### EXERCISE DETAILS
Please retype the records below exactly, from the first line down to and including the line with "Под обстрел ВСУ".

### RECORDS SUPPLIED
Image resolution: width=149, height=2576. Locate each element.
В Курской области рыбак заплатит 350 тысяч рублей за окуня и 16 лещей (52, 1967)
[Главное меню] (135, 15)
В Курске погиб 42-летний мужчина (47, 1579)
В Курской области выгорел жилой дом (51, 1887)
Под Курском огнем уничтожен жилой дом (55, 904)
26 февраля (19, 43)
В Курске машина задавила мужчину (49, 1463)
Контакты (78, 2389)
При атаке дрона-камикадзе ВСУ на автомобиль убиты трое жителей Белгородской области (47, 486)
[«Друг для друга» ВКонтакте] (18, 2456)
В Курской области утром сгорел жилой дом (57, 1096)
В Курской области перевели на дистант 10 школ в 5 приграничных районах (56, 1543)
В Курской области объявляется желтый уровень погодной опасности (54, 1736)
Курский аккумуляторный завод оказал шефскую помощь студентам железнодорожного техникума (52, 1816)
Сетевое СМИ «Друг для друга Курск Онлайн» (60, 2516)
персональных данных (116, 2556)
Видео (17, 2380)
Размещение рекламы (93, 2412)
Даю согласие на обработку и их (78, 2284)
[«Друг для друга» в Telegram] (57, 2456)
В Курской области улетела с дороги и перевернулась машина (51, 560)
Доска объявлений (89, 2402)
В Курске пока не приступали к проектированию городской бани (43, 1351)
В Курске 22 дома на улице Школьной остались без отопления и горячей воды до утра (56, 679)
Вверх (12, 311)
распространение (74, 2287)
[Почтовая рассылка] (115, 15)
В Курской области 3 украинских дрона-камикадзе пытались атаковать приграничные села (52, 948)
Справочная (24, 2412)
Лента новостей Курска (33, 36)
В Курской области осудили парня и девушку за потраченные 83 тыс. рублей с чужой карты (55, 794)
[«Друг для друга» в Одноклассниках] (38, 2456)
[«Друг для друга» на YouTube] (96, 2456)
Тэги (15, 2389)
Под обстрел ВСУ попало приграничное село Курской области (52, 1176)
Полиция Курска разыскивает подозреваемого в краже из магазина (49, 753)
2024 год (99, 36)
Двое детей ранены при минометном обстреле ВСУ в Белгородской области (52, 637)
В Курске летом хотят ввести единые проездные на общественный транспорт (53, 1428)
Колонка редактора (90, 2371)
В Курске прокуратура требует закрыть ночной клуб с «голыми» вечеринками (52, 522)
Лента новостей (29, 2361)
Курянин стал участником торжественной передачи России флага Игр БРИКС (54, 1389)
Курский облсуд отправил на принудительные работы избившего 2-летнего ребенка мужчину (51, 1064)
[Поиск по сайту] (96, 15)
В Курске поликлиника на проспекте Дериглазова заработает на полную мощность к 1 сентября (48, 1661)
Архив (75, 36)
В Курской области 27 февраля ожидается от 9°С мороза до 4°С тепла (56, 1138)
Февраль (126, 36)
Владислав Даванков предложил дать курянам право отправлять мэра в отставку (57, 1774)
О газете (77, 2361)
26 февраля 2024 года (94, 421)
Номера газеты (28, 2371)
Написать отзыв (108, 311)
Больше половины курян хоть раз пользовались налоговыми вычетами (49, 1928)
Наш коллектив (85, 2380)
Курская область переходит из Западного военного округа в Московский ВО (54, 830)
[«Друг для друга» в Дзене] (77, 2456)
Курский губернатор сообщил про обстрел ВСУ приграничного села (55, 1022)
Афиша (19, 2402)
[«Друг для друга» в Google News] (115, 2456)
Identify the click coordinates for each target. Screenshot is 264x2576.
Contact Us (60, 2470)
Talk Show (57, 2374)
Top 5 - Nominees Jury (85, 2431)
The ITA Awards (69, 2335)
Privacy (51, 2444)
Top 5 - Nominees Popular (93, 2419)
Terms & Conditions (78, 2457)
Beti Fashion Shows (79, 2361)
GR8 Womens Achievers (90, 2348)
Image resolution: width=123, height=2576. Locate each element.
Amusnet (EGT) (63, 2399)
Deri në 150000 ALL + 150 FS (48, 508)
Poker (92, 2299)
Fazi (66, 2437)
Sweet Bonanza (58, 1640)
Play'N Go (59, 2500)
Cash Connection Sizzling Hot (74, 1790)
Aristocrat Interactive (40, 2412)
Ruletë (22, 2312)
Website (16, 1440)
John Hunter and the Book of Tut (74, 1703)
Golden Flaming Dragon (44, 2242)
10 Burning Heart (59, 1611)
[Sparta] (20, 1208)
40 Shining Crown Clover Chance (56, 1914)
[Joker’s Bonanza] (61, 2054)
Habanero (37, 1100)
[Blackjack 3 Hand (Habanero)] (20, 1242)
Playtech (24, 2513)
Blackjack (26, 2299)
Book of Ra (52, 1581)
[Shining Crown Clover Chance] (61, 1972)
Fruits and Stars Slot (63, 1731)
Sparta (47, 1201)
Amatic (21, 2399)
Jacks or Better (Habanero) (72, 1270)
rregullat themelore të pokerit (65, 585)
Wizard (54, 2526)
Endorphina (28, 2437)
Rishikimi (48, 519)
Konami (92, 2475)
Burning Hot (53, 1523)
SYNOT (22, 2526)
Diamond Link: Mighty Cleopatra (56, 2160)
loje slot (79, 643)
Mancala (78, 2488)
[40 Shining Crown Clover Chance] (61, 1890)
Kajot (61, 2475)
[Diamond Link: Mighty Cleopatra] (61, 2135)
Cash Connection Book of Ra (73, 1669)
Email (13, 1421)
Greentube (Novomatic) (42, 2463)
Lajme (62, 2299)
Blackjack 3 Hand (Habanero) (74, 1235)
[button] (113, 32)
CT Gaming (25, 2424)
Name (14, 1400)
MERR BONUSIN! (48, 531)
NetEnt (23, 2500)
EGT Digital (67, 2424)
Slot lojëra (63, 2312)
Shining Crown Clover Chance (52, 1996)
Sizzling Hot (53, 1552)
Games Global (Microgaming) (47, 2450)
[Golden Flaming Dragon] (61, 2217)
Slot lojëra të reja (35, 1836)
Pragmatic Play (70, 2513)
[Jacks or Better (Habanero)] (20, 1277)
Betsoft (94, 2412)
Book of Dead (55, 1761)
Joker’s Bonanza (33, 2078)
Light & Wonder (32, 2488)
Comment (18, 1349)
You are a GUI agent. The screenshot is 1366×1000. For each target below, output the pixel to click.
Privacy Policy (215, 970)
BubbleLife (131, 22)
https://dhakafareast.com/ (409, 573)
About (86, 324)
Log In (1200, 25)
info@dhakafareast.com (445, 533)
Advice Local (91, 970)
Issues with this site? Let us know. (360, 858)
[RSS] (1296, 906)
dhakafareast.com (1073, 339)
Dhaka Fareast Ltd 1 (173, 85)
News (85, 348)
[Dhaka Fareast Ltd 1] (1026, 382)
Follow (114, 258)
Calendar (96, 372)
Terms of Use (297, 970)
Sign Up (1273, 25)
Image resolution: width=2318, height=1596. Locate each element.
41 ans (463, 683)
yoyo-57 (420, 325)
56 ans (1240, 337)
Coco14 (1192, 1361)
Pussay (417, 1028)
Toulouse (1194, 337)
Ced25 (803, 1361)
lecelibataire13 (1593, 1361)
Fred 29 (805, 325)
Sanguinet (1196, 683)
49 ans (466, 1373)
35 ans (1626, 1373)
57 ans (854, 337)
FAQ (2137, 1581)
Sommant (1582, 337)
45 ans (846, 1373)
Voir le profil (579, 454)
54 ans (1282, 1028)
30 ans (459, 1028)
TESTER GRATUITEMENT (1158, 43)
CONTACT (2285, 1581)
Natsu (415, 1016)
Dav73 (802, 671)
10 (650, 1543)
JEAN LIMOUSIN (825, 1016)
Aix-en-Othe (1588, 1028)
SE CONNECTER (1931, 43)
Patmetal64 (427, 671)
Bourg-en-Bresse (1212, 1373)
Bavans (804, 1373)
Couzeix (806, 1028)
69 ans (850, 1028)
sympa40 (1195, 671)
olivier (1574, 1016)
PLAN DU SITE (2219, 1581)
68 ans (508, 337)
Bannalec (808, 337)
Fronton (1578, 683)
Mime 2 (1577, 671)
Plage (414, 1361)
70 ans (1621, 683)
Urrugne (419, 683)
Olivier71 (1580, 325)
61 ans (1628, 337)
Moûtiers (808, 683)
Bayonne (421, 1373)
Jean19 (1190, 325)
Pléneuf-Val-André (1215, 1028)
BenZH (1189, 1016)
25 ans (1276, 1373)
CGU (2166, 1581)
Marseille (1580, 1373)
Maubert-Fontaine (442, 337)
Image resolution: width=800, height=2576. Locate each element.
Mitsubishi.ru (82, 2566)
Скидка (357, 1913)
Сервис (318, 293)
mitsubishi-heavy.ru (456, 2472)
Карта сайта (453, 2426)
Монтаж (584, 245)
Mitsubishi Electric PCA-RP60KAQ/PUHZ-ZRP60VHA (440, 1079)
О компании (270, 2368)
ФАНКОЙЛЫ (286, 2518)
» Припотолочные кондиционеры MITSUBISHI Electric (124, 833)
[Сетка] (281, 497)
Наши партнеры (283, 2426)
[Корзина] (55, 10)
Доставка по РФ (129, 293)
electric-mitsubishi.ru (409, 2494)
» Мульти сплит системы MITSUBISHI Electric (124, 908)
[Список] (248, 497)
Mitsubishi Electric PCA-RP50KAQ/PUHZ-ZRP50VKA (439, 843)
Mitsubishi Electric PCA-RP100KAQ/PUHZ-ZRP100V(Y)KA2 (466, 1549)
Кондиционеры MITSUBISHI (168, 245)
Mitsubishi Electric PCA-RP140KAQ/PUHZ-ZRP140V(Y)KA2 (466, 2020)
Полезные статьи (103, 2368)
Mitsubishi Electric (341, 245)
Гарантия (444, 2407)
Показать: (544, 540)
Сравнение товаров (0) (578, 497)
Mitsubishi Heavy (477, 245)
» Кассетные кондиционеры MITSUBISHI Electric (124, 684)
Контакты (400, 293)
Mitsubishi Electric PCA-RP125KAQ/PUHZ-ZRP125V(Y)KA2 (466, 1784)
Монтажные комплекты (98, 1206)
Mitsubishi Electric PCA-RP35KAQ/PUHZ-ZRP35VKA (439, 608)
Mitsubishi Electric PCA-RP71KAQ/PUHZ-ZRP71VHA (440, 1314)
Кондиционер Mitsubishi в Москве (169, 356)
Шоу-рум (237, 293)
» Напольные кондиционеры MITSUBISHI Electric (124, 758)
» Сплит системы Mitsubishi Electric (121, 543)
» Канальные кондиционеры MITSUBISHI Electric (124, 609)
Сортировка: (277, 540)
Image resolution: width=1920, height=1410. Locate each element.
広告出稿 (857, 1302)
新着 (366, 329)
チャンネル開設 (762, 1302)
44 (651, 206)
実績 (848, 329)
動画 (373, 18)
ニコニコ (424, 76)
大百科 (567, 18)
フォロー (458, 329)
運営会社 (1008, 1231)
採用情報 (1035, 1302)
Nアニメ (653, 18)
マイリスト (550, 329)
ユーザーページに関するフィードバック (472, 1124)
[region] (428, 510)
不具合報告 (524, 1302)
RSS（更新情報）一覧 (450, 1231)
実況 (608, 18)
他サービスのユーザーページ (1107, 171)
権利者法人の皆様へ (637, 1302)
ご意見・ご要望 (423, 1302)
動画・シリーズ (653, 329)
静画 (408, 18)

### EXPECTED ANSWER
Image resolution: width=149, height=2576. Locate each element.
В Курской области рыбак заплатит 350 тысяч рублей за окуня и 16 лещей (52, 1967)
[Главное меню] (135, 15)
В Курске погиб 42-летний мужчина (47, 1579)
В Курской области выгорел жилой дом (51, 1887)
Под Курском огнем уничтожен жилой дом (55, 904)
26 февраля (19, 43)
В Курске машина задавила мужчину (49, 1463)
Контакты (78, 2389)
При атаке дрона-камикадзе ВСУ на автомобиль убиты трое жителей Белгородской области (47, 486)
[«Друг для друга» ВКонтакте] (18, 2456)
В Курской области утром сгорел жилой дом (57, 1096)
В Курской области перевели на дистант 10 школ в 5 приграничных районах (56, 1543)
В Курской области объявляется желтый уровень погодной опасности (54, 1736)
Курский аккумуляторный завод оказал шефскую помощь студентам железнодорожного техникума (52, 1816)
Сетевое СМИ «Друг для друга Курск Онлайн» (60, 2516)
персональных данных (116, 2556)
Видео (17, 2380)
Размещение рекламы (93, 2412)
Даю согласие на обработку и их (78, 2284)
[«Друг для друга» в Telegram] (57, 2456)
В Курской области улетела с дороги и перевернулась машина (51, 560)
Доска объявлений (89, 2402)
В Курске пока не приступали к проектированию городской бани (43, 1351)
В Курске 22 дома на улице Школьной остались без отопления и горячей воды до утра (56, 679)
Вверх (12, 311)
распространение (74, 2287)
[Почтовая рассылка] (115, 15)
В Курской области 3 украинских дрона-камикадзе пытались атаковать приграничные села (52, 948)
Справочная (24, 2412)
Лента новостей Курска (33, 36)
В Курской области осудили парня и девушку за потраченные 83 тыс. рублей с чужой карты (55, 794)
[«Друг для друга» в Одноклассниках] (38, 2456)
[«Друг для друга» на YouTube] (96, 2456)
Тэги (15, 2389)
Под обстрел ВСУ попало приграничное село Курской области (52, 1176)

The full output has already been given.